WORK TO COMPLETE: Reproduce the records starting with the line that contains "The image size is (784, 544)." and going on through the final line of the records, requests included, and raise every coordinate in the answers by 123.

— begin DATA EXCERPTS —

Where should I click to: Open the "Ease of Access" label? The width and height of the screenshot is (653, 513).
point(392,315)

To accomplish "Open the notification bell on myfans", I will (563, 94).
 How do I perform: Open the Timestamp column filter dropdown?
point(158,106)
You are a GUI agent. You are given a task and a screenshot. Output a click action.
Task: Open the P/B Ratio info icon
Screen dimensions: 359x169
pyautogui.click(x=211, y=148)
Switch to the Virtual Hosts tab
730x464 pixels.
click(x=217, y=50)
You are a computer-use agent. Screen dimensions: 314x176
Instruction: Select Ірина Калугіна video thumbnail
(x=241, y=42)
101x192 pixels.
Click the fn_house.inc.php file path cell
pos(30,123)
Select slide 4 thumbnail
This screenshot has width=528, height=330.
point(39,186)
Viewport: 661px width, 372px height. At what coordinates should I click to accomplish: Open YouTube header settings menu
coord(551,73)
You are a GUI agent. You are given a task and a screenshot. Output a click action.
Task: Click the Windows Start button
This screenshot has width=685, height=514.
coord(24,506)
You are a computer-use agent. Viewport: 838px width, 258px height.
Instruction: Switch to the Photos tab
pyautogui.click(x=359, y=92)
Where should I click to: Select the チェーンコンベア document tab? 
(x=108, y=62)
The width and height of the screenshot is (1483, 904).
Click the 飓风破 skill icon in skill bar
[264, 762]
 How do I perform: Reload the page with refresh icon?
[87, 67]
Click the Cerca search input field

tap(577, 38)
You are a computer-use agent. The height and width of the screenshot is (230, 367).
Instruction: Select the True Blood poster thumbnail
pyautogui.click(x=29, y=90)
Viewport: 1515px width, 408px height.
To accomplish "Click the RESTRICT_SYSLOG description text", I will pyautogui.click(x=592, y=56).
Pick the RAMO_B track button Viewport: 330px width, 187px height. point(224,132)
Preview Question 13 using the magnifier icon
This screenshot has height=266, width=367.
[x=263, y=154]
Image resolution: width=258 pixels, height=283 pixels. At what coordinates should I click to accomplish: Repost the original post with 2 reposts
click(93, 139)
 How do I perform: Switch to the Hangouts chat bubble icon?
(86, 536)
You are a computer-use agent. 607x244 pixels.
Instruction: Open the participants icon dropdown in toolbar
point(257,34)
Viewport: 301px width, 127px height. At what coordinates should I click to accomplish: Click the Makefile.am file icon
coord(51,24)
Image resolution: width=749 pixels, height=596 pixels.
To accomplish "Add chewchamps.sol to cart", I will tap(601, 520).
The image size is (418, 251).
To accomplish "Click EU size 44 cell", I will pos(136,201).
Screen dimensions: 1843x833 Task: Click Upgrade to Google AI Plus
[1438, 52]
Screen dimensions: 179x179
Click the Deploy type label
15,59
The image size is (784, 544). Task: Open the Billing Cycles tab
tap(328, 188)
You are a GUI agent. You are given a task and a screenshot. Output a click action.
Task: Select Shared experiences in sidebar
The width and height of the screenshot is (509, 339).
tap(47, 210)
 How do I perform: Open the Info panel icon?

— end DATA EXCERPTS —

WRITTEN ANSWER:
The image size is (784, 544). Task: Open the Billing Cycles tab
tap(451, 311)
You are a GUI agent. You are given a task and a screenshot. Output a click action.
Task: Select Shared experiences in sidebar
The width and height of the screenshot is (509, 339).
tap(170, 333)
 How do I perform: Open the Info panel icon?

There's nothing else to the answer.